Everybody, including the family, knows the patient is dying. Not much to do except to offer solace and comfort. Those hours of waiting can be
distressing, realizing we have done everything, yet we find ourselves powerless.
In critical moments like this, physicians play a vital role in making the transition smooth. This is where his compassion and his empathy show.
It’s sometimes hard to be detached from your patients, particularly if you have known them for years. Emotions tug at the heart, sometimes with tears, but that’s part of being a doctor.
Despite the inevitability of death, there is nothing else more ennobling I could have wished for except to have been involved in the lives of my patients for 33 years.
Bernie Simon
July 12th, 2004 at 9:45 pm
I read a post like this and sigh.
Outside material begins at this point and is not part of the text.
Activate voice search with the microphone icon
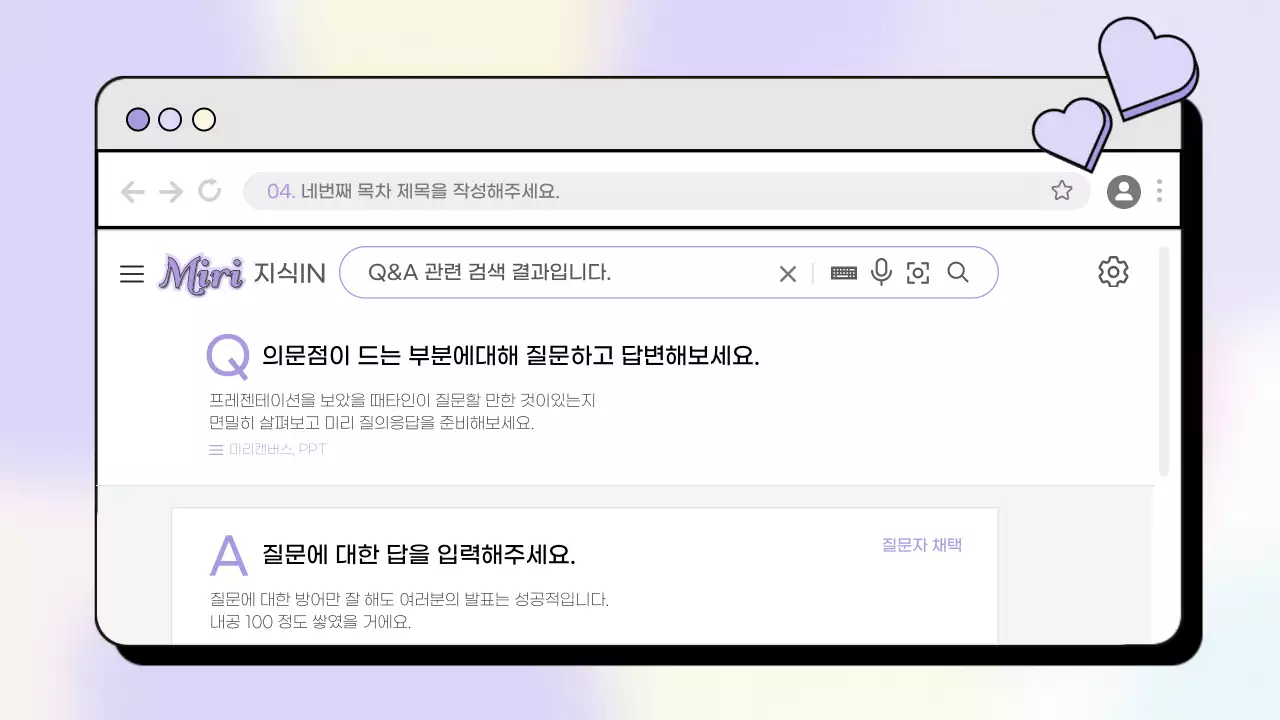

While I don’t doubt your concern and attempt to provide the most appropriate treatment, it’s really a shame that homeopathy is so little known and practiced in this country. It has so much to offer in situations like this.
RGL
July 13th, 2004 at 8:20 am
Bernie ought to give up his ghost. The principles of homeopathy have been proven wrong by chemistry, physics, pharmacology, and pathology.
A committee of Congress looking into the promotion of homeopathic practices concluded that it fits the definition of quackery.
Furthermore, the three principles propounded by Hahnemann for homeopathy have not met the definition of what is scientific.
Bernie can continue to believe in what has been called a “cult” in the United States, but to suggest that it has a role in patient care like this is ridiculous. Time for Bernie and his ilk to wake up and to get away from their beliefs in “magic.”